# Source data:
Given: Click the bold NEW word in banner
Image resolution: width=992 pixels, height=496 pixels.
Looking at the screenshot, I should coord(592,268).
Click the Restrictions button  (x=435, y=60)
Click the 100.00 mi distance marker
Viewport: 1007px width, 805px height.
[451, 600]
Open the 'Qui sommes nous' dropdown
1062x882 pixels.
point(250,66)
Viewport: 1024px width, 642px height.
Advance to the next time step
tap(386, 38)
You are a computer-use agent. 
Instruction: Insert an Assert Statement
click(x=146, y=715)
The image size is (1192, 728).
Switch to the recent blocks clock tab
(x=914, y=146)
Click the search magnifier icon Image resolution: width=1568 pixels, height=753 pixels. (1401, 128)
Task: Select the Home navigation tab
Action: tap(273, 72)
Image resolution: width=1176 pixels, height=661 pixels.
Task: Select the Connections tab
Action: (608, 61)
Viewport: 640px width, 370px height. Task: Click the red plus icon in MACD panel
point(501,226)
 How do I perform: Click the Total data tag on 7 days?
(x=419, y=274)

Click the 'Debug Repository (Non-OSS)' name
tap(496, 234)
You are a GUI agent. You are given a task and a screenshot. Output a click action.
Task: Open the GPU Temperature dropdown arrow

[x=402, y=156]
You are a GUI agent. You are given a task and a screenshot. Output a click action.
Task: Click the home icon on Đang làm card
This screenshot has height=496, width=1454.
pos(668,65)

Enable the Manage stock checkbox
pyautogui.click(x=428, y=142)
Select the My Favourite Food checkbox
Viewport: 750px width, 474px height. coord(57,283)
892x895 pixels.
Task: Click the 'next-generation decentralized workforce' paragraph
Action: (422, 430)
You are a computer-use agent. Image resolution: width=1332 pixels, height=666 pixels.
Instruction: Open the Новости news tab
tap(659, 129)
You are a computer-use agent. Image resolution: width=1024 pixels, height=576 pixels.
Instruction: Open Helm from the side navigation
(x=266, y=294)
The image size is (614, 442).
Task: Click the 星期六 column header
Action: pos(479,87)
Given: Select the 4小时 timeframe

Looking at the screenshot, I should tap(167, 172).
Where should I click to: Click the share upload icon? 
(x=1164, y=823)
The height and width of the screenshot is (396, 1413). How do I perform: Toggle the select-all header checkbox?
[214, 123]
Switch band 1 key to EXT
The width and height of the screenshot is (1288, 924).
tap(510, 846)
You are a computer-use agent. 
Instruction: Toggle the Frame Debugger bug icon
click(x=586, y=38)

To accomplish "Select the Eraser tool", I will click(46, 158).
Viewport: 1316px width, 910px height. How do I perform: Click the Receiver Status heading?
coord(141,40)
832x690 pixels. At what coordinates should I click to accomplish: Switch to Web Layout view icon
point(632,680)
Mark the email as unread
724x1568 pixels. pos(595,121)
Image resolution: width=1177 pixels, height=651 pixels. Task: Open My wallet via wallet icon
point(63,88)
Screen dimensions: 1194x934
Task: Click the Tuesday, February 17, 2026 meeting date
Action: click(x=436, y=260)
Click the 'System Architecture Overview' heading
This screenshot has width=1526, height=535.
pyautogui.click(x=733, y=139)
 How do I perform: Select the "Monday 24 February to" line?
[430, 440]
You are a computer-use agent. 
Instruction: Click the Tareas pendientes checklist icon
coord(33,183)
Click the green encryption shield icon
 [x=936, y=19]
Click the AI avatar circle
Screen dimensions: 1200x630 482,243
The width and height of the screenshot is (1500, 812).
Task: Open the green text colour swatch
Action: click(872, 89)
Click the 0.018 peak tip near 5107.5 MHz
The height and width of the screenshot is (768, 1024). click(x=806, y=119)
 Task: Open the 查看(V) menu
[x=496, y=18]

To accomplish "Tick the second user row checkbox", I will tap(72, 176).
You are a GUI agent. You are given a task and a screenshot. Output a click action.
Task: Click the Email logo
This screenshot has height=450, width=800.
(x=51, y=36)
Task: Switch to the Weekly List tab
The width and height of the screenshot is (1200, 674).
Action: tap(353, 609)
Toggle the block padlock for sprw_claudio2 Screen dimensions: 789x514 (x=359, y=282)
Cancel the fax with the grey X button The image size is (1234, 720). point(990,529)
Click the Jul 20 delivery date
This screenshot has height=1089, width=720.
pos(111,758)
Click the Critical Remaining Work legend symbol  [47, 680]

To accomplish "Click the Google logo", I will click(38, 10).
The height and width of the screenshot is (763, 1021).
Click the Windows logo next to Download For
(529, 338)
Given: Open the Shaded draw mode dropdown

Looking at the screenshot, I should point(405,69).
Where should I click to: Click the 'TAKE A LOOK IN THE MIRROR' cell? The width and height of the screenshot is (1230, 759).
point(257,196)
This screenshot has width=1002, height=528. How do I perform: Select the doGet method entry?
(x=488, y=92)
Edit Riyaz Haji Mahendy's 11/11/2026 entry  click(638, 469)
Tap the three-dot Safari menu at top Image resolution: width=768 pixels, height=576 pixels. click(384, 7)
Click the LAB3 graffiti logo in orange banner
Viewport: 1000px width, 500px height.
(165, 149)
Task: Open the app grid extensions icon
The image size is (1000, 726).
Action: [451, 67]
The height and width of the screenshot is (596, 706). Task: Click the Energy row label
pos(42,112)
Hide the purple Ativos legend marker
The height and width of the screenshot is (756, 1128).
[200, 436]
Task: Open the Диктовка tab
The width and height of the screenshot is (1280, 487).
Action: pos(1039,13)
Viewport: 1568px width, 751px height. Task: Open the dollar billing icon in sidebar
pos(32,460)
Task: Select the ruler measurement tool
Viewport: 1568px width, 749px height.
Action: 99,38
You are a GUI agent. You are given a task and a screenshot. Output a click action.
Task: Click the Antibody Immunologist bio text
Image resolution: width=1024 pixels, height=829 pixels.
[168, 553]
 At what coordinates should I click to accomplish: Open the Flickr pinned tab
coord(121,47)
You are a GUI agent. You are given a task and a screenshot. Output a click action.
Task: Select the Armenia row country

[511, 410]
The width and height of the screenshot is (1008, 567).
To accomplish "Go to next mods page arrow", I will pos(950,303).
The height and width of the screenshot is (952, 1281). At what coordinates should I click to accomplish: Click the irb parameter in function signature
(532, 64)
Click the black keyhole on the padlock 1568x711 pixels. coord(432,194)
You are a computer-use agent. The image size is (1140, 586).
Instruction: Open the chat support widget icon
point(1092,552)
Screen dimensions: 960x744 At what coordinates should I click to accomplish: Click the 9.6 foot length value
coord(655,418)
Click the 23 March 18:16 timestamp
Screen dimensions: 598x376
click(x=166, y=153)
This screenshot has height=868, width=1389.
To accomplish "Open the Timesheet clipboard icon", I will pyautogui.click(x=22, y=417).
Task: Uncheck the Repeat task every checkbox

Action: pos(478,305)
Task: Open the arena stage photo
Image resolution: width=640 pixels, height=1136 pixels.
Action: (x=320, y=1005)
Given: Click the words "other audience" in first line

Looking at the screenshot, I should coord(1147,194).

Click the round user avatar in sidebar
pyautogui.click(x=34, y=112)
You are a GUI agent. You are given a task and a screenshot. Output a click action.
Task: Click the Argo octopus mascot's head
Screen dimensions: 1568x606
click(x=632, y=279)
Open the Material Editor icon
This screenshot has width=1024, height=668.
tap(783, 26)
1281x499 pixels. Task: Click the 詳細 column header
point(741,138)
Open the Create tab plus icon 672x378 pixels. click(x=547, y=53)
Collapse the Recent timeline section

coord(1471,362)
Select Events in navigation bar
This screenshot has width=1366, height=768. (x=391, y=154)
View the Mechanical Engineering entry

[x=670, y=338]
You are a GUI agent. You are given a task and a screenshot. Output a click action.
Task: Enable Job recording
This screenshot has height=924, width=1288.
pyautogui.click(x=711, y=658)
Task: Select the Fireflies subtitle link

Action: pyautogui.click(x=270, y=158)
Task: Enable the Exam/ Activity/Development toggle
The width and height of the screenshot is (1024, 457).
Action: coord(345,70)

# Required action:
Report every line of the material above in which "tool" appears.

# Solved problem:
To accomplish "Select the Eraser tool", I will click(46, 158).
Task: Select the ruler measurement tool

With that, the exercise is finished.